Toyota and Uber Move Closer Together in New $500 Million Driverless Cars Tie-Up

One of the most intriguing and potentially disruptive developments of our lifetimes will be the emergence of the autonomous vehicles economy. Yesterday’s news that Toyota will make a new $500 million investment in Uber adds a new twist. The human cost of the threat to the jobs of taxi and truck drivers has perhaps been the most publicised likely fall-out of the latest technology in the world turning transport into an automated service. However, the shock that will be unleashed through the traditional auto manufacturing industry will also be huge and the world’s biggest car makers are in a fight for their future.

Established big tech companies such as Google (Waymo), and newer ride-hailing tech upstarts such as Uber, plus new electric car-focused manufacturer Tesla, are thought to be leading the race to dominate the new market. It is expected that private ownership of cars will drop dramatically over future decades as personal transport becomes a service.

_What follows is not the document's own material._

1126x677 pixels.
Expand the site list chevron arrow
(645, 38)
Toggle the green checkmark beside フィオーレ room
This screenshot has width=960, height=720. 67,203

While some traditional car manufacturers such as GM, BMW and Daimler Chrysler are fighting back and plan to themselves transition to service companies providing driverless fleets, others are approaching the changing landscape with a different tactic – seeking to becoming the manufacturing partners of tech like Uber managing the customer-facing side of the business.

Toyota appears to be in the latter category but is de-risking the obvious danger of eventually being replaced by in-house manufacturing by taking a major ownership stake in its major consumer-facing tech partner – Uber. The move mirrors the $500 million investment U.S. auto manufacturing giant GM made in Uber-rival Lyft in 2016.

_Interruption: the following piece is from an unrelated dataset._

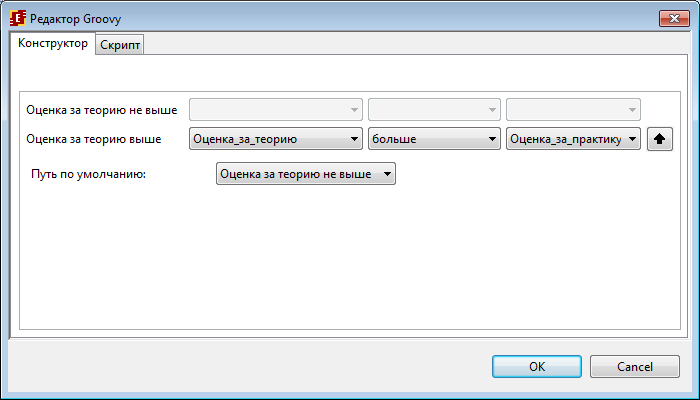The image size is (700, 400).
Task: Click the move-up arrow button
Action: coord(659,140)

The new investment tie-up is part of a deepening collaboration between the two companies around the development of autonomous vehicles. Uber’s driverless R&D programme suffered a serious set-back after being postponed for 7 months in the wake of a fatal accident involving one of its vehicles back in March. However, the company hopes to be back on the roads testing ‘in the near future’.

The Toyota tie-up is not Uber’s first with a car maker and has previously agreed partnerships with Volvo and Daimler. The former sold vehicles directly to Uber while the latter’s strategy is to provide its own fleet of cars within the Uber ride-hailing service. The Toyota deal is more sophisticated and the companies will both collaborate on driverless technology R&D as well as the Japanese company licensing Uber’s technology to customise autonomous models of its Sienna minivans. Longer term, the investment can be considered part of a hedging strategy with Toyota insuring itself against an inversion of the balance of economic power within the personal transport industry.

The investment values Uber at $72 billion (£56 billion), unchanged since the company’s last big investment and will take the form of preferred stock. Capital markets clearly favour the strategy, sending Toyota’s New York-listed share price up 3% yesterday following the announcement of the deal.